=== Page extract ===
⁂

Maybe They Were Right
One of the main topics of conversation in camp this year was how Mike Adams (+4.9) was going to solidify the secondary. After a sound, if not highlight-filled, tenure in Cleveland it was probably just another example of the bloated expectations that come with preseason. This looked to be the case early, as his start to the season somewhat mimicked his time with the Browns — safe and subdued.
However, in this game he played very well indeed, and probably had the best game of his career. His seven tackles resulted in four stops, his only rush garnered a hit, his coverage deep on Jamar Newsome probably saved a touchdown, and he forced a fumble. This was high-quality safety play in all facets of the game.
So maybe MLB, Joe Mays has limitations — we know he has issues in coverage, but what we also know is that coming forward he relished contact. He was a good (and at times excellent) run stuffer. Following his broken leg, replacing him with Keith Brooking (-2.3) was always going to present problems, particularly as run defense was not Wesley Woodyard’s strong suit either. This game was a coaching tape in and of itself of how to attack the Broncos — get a lineman to the second level. Time and again both Brooking and Woodyard were taken out of their lanes. And not just by linemen. Watch the ease with which WR Newsome blocks Brooking with 11:23 to go in the third quarter and puts him on his backside.
Kansas City – Three Performances of Note
Sink or Sink?
There’s nothing more pathetic in the NFL than seeing a coach go down in a blaze of padding and shrink-wrap. If you make a change at quarterback to a clearly inferior player (in my opinion at least) then the least you can do is allow him to play. I’m no Brady Quinn (-1.6) fan, but if you understandably make a swap, at least let the guy play — what can go wrong that would be worse than what’s currently going on? The idea of playing conservative football against Manning with Quinn at QB has about the same credence as Mitt Romney trying to take on Barack Obama on a pro social welfare ticket — you may lose by less, but you’ll still lose.

⁂

=== Data block ===
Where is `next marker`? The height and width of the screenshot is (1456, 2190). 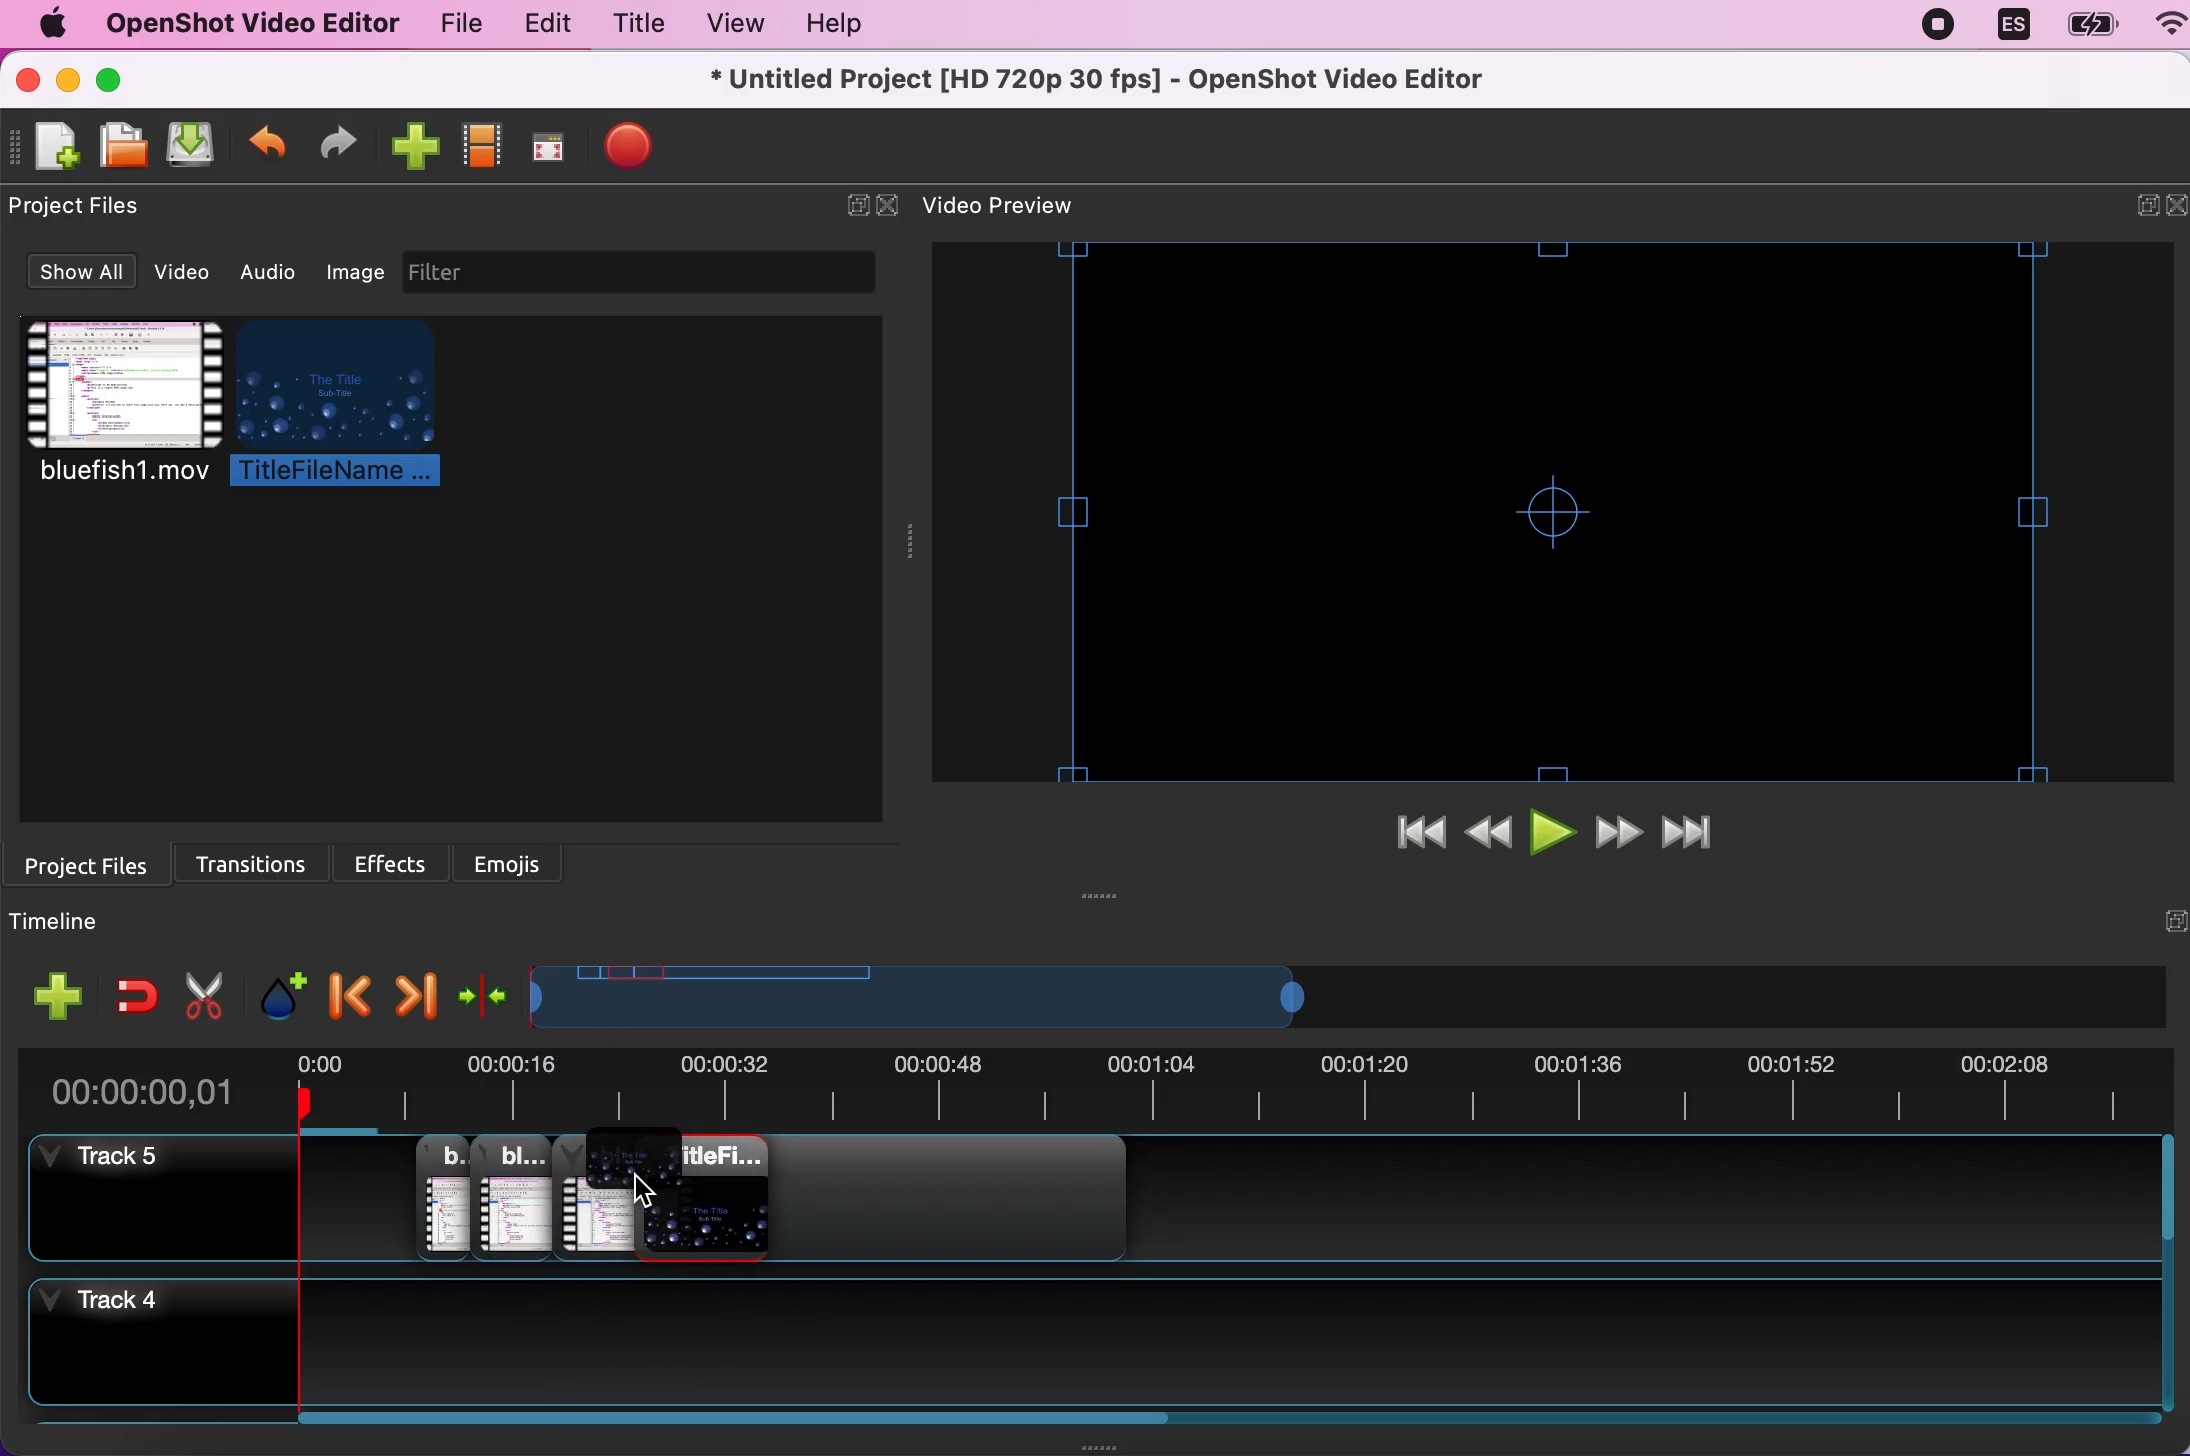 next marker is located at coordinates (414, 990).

⁂

=== Short problem ===
From the Broncos game write-up, pull out the passage that begins at the words "There’s nothing more" and stops after "you’ll still lose.". The data has nothing to do with the Broncos game write-up.

=== Correct result ===
There’s nothing more pathetic in the NFL than seeing a coach go down in a blaze of padding and shrink-wrap. If you make a change at quarterback to a clearly inferior player (in my opinion at least) then the least you can do is allow him to play. I’m no Brady Quinn (-1.6) fan, but if you understandably make a swap, at least let the guy play — what can go wrong that would be worse than what’s currently going on? The idea of playing conservative football against Manning with Quinn at QB has about the same credence as Mitt Romney trying to take on Barack Obama on a pro social welfare ticket — you may lose by less, but you’ll still lose.